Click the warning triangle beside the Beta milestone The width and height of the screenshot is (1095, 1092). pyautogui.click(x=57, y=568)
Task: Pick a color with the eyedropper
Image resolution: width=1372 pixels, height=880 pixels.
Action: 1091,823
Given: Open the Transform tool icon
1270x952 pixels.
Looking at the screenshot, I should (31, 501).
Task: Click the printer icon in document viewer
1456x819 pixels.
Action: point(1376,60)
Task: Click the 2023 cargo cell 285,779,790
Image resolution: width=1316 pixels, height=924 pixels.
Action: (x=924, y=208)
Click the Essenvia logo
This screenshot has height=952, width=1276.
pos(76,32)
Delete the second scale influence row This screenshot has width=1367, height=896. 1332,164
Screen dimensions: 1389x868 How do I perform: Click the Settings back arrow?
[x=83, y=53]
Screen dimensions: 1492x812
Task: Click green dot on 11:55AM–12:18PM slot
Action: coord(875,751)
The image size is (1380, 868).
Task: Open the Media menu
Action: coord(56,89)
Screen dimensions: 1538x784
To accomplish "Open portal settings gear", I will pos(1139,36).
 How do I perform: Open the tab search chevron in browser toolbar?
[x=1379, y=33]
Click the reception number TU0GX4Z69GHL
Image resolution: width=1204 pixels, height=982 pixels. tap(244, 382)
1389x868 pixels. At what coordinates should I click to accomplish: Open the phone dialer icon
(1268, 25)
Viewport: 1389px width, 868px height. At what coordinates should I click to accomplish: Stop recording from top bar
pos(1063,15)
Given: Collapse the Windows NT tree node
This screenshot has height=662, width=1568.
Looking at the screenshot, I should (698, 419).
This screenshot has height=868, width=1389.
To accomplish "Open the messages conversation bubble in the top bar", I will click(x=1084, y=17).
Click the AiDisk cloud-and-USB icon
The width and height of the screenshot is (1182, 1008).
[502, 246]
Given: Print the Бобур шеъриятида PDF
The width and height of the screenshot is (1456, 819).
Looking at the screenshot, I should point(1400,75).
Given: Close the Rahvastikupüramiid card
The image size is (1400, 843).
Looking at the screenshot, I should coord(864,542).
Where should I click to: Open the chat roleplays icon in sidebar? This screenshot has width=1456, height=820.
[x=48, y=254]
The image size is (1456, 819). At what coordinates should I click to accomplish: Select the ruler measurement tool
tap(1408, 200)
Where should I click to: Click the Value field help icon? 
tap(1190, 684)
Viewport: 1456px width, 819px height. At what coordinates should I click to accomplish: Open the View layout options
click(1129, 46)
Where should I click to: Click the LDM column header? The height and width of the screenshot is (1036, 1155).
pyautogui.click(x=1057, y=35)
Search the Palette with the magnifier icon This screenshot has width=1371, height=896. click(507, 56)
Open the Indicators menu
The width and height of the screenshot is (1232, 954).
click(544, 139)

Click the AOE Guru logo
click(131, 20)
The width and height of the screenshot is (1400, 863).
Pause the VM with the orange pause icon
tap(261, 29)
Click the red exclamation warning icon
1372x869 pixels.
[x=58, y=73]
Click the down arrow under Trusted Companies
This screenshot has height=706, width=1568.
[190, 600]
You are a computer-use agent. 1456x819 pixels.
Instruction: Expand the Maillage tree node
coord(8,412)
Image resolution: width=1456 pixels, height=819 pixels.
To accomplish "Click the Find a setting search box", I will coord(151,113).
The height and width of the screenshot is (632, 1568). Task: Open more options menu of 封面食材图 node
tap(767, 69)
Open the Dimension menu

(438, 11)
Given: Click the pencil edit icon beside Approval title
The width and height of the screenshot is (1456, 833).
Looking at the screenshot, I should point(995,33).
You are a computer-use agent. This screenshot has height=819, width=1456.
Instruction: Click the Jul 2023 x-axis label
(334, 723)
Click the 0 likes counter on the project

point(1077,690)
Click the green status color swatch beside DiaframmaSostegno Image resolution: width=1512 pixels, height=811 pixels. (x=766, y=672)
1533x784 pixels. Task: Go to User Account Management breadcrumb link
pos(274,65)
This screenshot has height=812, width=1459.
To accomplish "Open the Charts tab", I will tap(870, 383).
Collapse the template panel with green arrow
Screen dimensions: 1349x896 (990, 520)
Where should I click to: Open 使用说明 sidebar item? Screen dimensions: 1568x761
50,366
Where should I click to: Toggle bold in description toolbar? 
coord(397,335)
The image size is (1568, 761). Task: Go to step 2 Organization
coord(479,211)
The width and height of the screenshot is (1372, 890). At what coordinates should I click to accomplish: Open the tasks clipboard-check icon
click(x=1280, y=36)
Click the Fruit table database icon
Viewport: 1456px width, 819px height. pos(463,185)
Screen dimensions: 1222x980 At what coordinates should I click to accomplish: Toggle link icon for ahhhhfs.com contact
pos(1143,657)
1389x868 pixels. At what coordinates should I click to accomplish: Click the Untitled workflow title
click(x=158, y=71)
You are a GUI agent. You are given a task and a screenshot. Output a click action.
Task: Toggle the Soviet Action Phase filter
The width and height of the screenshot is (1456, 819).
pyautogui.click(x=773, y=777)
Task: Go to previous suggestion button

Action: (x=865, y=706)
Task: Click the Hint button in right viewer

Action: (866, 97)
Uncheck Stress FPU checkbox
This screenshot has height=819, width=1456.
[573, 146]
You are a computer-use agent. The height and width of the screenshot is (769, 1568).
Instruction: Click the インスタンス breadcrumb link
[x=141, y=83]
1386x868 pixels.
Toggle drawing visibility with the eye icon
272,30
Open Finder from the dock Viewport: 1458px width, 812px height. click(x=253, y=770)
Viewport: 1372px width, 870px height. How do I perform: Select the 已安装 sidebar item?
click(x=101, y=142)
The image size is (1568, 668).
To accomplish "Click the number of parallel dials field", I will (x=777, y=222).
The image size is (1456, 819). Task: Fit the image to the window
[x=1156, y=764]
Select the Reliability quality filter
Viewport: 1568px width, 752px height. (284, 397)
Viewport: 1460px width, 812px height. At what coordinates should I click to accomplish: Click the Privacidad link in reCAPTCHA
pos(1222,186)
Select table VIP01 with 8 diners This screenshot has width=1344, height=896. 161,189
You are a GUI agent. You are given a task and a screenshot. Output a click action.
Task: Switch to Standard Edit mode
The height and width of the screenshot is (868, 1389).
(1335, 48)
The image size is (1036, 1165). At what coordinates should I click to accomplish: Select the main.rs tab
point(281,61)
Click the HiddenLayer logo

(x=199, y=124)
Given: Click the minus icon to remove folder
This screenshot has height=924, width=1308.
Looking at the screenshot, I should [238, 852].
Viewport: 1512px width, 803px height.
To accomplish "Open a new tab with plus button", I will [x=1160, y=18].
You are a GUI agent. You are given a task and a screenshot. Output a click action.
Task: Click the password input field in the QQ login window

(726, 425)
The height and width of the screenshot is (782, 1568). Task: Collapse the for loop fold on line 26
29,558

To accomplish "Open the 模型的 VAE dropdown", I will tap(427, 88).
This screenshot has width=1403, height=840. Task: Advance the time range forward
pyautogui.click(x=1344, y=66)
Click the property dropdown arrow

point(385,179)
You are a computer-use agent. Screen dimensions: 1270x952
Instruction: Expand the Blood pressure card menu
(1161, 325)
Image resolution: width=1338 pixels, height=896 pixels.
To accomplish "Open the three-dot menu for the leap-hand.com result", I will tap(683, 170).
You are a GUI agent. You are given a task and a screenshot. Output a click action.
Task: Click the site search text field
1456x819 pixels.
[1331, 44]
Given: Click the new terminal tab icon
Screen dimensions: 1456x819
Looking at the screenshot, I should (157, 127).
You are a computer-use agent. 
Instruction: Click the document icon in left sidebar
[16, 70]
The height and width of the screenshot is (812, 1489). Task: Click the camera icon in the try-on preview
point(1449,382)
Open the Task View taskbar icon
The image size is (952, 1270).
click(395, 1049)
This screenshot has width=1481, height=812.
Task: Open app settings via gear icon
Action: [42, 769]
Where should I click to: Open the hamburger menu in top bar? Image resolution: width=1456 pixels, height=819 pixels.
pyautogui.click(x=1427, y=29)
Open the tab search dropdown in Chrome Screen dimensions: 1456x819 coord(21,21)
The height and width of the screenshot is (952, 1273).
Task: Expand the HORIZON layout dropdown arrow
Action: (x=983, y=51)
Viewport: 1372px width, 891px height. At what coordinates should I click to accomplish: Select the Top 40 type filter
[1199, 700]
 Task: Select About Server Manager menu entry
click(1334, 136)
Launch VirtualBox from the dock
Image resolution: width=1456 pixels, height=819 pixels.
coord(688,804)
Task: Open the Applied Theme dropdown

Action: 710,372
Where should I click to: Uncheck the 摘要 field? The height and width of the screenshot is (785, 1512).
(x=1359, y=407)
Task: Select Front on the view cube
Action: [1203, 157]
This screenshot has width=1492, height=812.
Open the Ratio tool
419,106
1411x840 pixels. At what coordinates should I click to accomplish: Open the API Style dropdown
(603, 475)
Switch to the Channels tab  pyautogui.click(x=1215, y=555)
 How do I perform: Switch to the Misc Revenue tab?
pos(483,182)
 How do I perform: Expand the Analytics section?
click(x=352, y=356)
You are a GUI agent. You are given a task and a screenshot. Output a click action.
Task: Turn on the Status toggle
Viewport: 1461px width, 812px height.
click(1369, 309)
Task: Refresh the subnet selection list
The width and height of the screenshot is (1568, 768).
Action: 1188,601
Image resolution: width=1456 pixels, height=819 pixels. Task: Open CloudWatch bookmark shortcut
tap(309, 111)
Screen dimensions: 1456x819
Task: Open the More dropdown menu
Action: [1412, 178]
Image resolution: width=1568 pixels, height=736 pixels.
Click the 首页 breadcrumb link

________

Write out the line containing "The height and width of the screenshot is (812, 1489)." and every line after it through the end of the entries. Keep each one exactly as it is, and add nothing.

Response ▸
The height and width of the screenshot is (812, 1489). Task: Click the camera icon in the try-on preview
point(1449,382)
Open the Task View taskbar icon
The image size is (952, 1270).
click(395, 1049)
This screenshot has width=1481, height=812.
Task: Open app settings via gear icon
Action: [42, 769]
Where should I click to: Open the hamburger menu in top bar? Image resolution: width=1456 pixels, height=819 pixels.
pyautogui.click(x=1427, y=29)
Open the tab search dropdown in Chrome Screen dimensions: 1456x819 coord(21,21)
The height and width of the screenshot is (952, 1273).
Task: Expand the HORIZON layout dropdown arrow
Action: (x=983, y=51)
Viewport: 1372px width, 891px height. At what coordinates should I click to accomplish: Select the Top 40 type filter
[1199, 700]
 Task: Select About Server Manager menu entry
click(1334, 136)
Launch VirtualBox from the dock
Image resolution: width=1456 pixels, height=819 pixels.
coord(688,804)
Task: Open the Applied Theme dropdown

Action: 710,372
Where should I click to: Uncheck the 摘要 field? The height and width of the screenshot is (785, 1512).
(x=1359, y=407)
Task: Select Front on the view cube
Action: [1203, 157]
This screenshot has width=1492, height=812.
Open the Ratio tool
419,106
1411x840 pixels. At what coordinates should I click to accomplish: Open the API Style dropdown
(603, 475)
Switch to the Channels tab  pyautogui.click(x=1215, y=555)
 How do I perform: Switch to the Misc Revenue tab?
pos(483,182)
 How do I perform: Expand the Analytics section?
click(x=352, y=356)
You are a GUI agent. You are given a task and a screenshot. Output a click action.
Task: Turn on the Status toggle
Viewport: 1461px width, 812px height.
click(1369, 309)
Task: Refresh the subnet selection list
The width and height of the screenshot is (1568, 768).
Action: 1188,601
Image resolution: width=1456 pixels, height=819 pixels. Task: Open CloudWatch bookmark shortcut
tap(309, 111)
Screen dimensions: 1456x819
Task: Open the More dropdown menu
Action: [1412, 178]
Image resolution: width=1568 pixels, height=736 pixels.
Click the 首页 breadcrumb link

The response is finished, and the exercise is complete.